How a mycobacterial enzyme builds the waxy barrier of TB bacteria

Mycobacteria, the family of bacteria that includes the tuberculosis-causing species, are wrapped in a dense, waxy cell wall built in part from mycolic acid. That unusual lipid layer makes the bacteria highly impermeable to many antibiotics and is therefore central to the pathogen’s resilience. Producing mycolic acid and related fatty acids such as tuberculostearic acid depends on building blocks made by a multi-part enzyme called the long-chain acyl-CoA carboxylase (LCC) complex. In work led by Yingke Liang, researchers set out to understand how this large assembly recognizes particular chemical substrates and how other proteins attach to it. The LCC complex contains multiple subunits with specific roles: AccA3, which carries both a biotin carboxylase (BC) domain and a biotin carboxyl carrier protein (BCCP) domain; AccD4 and AccD5, which are carboxyltransferases for long- and short-chain acyl-CoA; and AccE, a less well understood subunit. Using a mycobacterial model, Mycobacterium smegmatis, the team determined the structures of the intact LCC complex to reveal how its parts are arranged and how additional proteins can dock onto it.

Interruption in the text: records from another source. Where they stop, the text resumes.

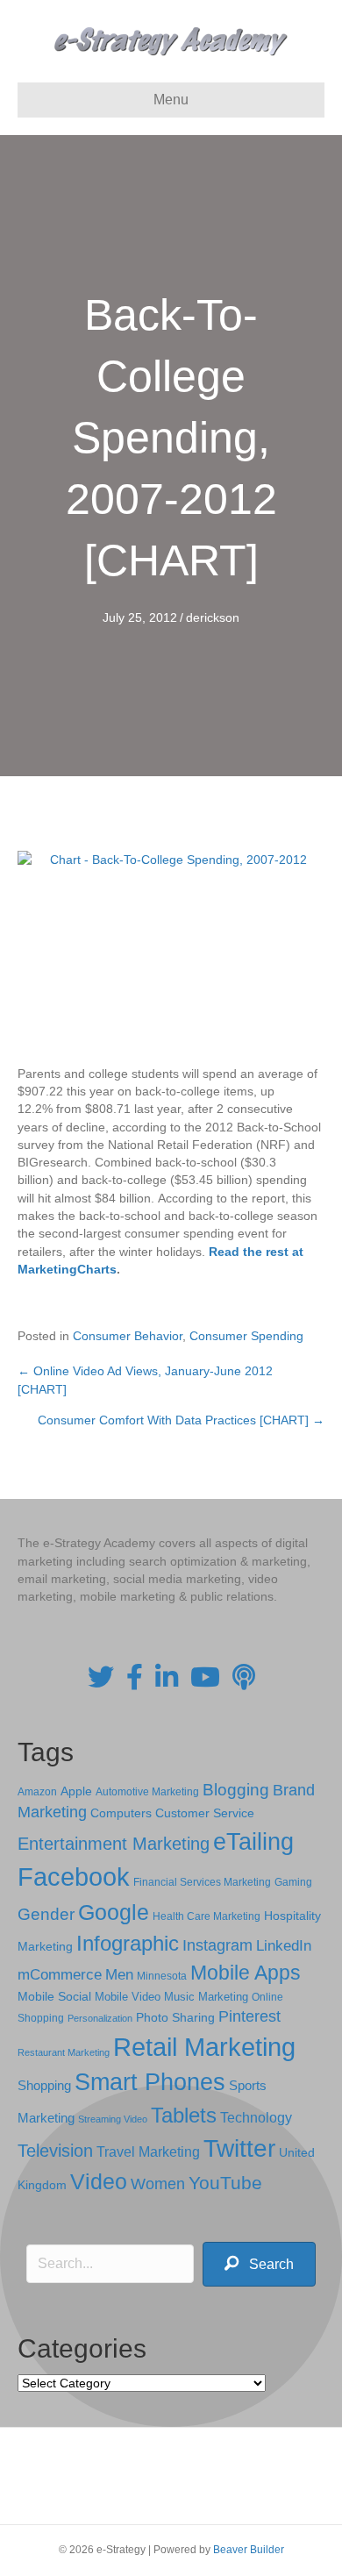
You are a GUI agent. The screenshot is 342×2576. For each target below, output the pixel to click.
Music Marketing (206, 1996)
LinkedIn (283, 1945)
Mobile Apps (245, 1972)
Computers (121, 1813)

The team used electron cryomicroscopy (cryo-EM) to capture the architecture of the LCC complex from Mycobacterium smegmatis, including snapshots taken during catalysis. The structures show a core heterohexamer made of AccD4 and AccD5 in a 2 AccD4:4 AccD5 arrangement, with eight AccA3 subunits linked to that core. Two AccE subunits act like tethers that attach the eight AccA3 subunits to the AccD4 2 AccD5 4 core. The work preserves important biochemical details: AccA3 carries the BC domain and the BCCP domain that bears biotin, and the LCC complex catalyzes carboxylation of the α-carbon of long-chain acyl-CoA as well as acetyl-CoA and propionyl-CoA. Cryo-EM images captured during activity reveal how substrate specificity is achieved: AccD5 binds tightly to CoA, favoring short-chain substrates, while AccD4 provides a binding site for long acyl chains. The BCCP domains of AccA3 move long distances to shuttle a carboxyl group from the BC domain of AccA3 to the acyl-CoA substrate bound in AccD5. In addition, the structures show that two copies of a protein complex made from MSMEG_0435 and MSMEG_0436 can bind the LCC complex and position the biotin moiety of BCCP domains near AccD5.

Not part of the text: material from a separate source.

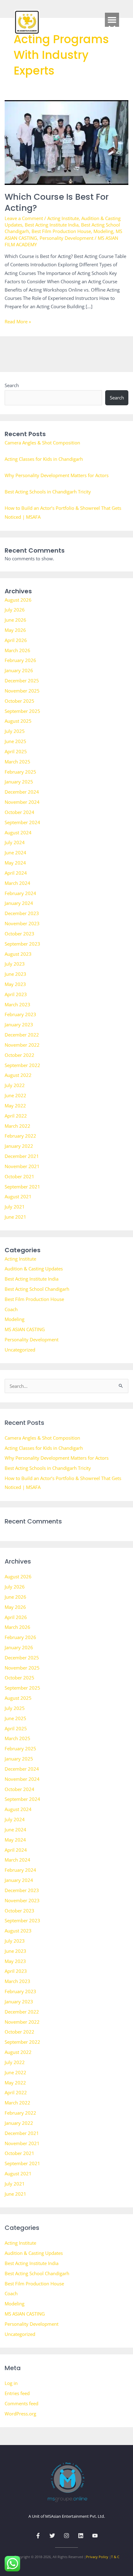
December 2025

These structural snapshots clarify both the mechanical steps and the specificity rules that allow the LCC complex to make critical fatty-acid precursors for the mycobacterial cell wall. By showing how AccD4 and AccD5 differ in the way they recognize long acyl chains versus CoA, and how AccA3’s BCCP domains travel to deliver a carboxyl group, the work provides a detailed molecular picture of a central biosynthetic machine. The discovery that MSMEG_0435 and MSMEG_0436 form a complex that binds LCC and sequesters the biotin portion of BCCP domains near AccD5 points to a potential regulatory layer: the Mycobacterium tuberculosis ortholog Rv0263c is known to affect bacterial survival during transmission, so these interacting proteins may help control production of branched fatty acid precursors. Taken together, the structures give researchers a clear blueprint of how substrate choice and protein–protein interactions shape production of components that make the mycobacterial cell wall so impermeable.